WORK TO COMPLETE: Swap "Instruction" for "Directive" throughout the material below and write it out again with everything else unchanged. Omit the pictures.

EXTRACTED INFORMATION:
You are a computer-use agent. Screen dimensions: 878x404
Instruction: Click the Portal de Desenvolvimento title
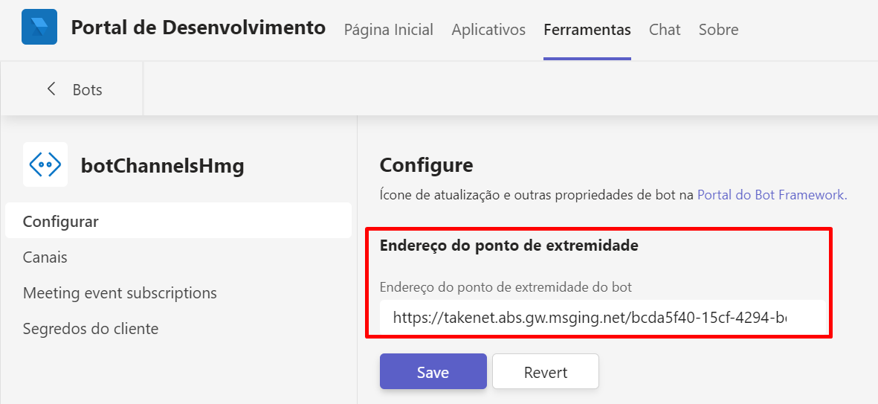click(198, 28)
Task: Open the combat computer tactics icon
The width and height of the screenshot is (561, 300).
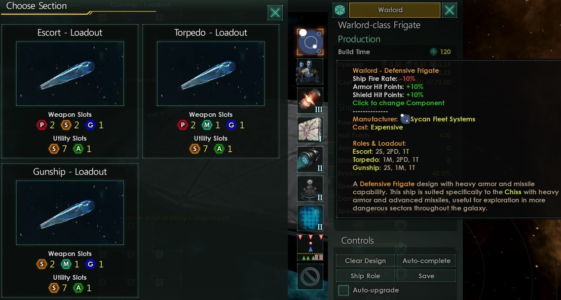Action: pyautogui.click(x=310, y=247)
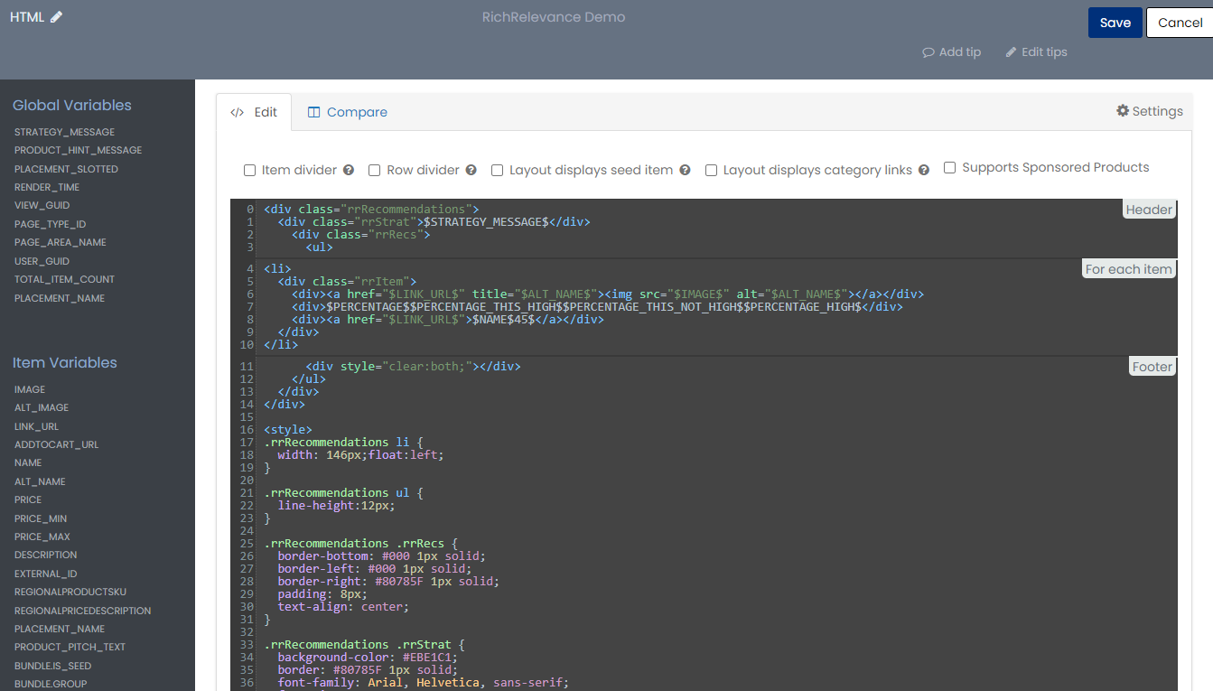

ANSWER TO THE TASK:
You are a computer-use agent. Screen dimensions: 878x404
Directive: Click the Portal de Desenvolvimento title
click(198, 28)
Task: Open the combat computer tactics icon
The width and height of the screenshot is (561, 300).
Action: pyautogui.click(x=310, y=247)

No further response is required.